Эти два кожных участка происходят от одних и тех же метамеров и зависят от одних и тех же мышц. Таким образом вы можете легко переключаться с одного участка на другой. В каждом участке мы можем контролировать самый высокий метамер по сравнению с самым низким, и также можем контролировать самый высокий уровень одной части по сравнению с самым низким уровнем другой. [Рис.13]
Рис.13: Связь между областями проекции
Предположим, для проверки выбрана зона, соответствующая аксиальным мышцам от T1 до T11, при этом имеется единичное поражение на Т5/Т6. У наблюдателя возникнет ощущение свободы, если он поместит одну руку на участке дермы T1, а другую - на Т5. Если он помещает руки в Т5 и Т11, то будет ощущение неподвижности, так как пальпируемая область включает кожную зону Т5/Т6. Так же будет свободна зона T6 - T11.
Второй шаг после выделения ограничения на кожной зоне состоит в выделении рассматриваемой мышцы. Это делается путем удержания одной руки на кожной зоне - PTS (Т5/Т6 по отношению к предыдущему примеру), в то время как другой рукой проводят в месте прикрепления соответствующей мышцы (здесь остистые отростки или поперечные на T5 /T6), чтобы найти первый конец поврежденной мышцы. Второй конец будет искаться от первого. Далее следует коррекция выбранной мышцы с определением этиологии травмирующего фактора.
1. Поиск поражения: это делается после того, как мышца идентифицирована и пальцы находятся в местах ее прикрепления. При травматическом поражении у терапевта возникает ощущение, что мышца растягивается постоянно, что его пальцы отдаляются друг от друга.

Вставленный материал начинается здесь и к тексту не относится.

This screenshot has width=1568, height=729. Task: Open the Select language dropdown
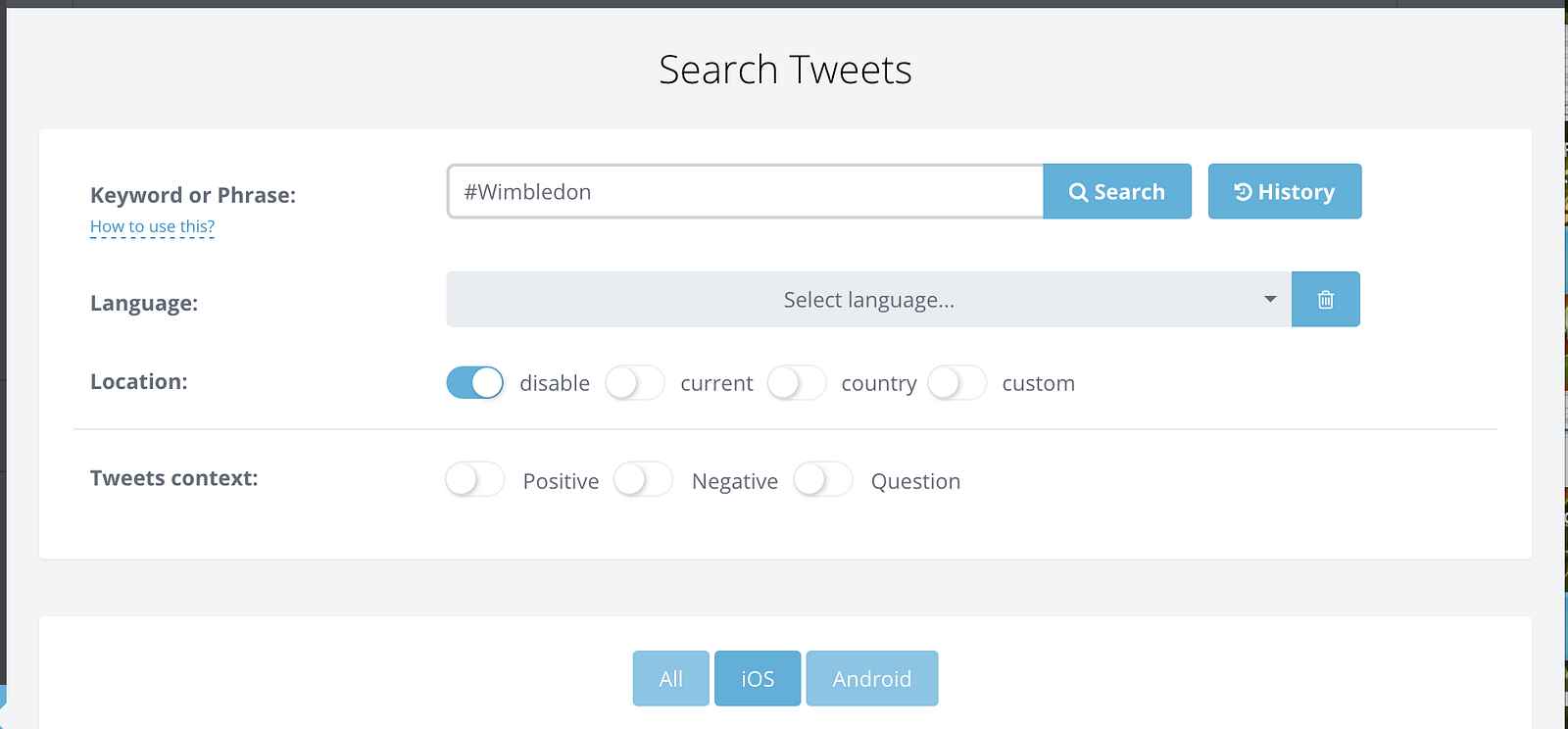coord(868,300)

При травме «нервной» мышца находится в постоянном сокращении, поэтому терапевт чувствует, что его руки «соединены вместе». [Рис.14]
Рис.14: Поиск поражения
2. Активное время: терапевт воспроизводит поражение, повторно растягивая или сводя мышцу в направлении поражения, при этом пальцы всегда помещаются на места прикрепления мышцы. [Рис.15]
Рис.15: Активное время
3. Время «неделания»: терапевт ждет реакции ткани - корректирующего движения. Затем у терапевта возникает ощущение, что его пальцы начали двигаться; это начало самокоррекции. [Рис.16]
Рис.16: Время «неделания»
4. Коррекция: мышца медленно возвращается в физиологическое положение. Затем терапевт чувствует движение в направлении инверсии поражения [Рис.17]
Рис.17: Пассивное время: коррекция
5. Контроль: возврат микродвижения должен контролироваться. Терапевт должен почувствовать ритм раскачивания на три секунды вперед и на три секунды назад, что указывает на то, что коррекция была сделана. [Рис.18]
Рис.18: Пассивное время: контроль
После коррекции последним этапом лечения является проведение общего контроля, чтобы убедиться, что физиологический "жизненный ритм" восстановлен и не осталось очага поражения.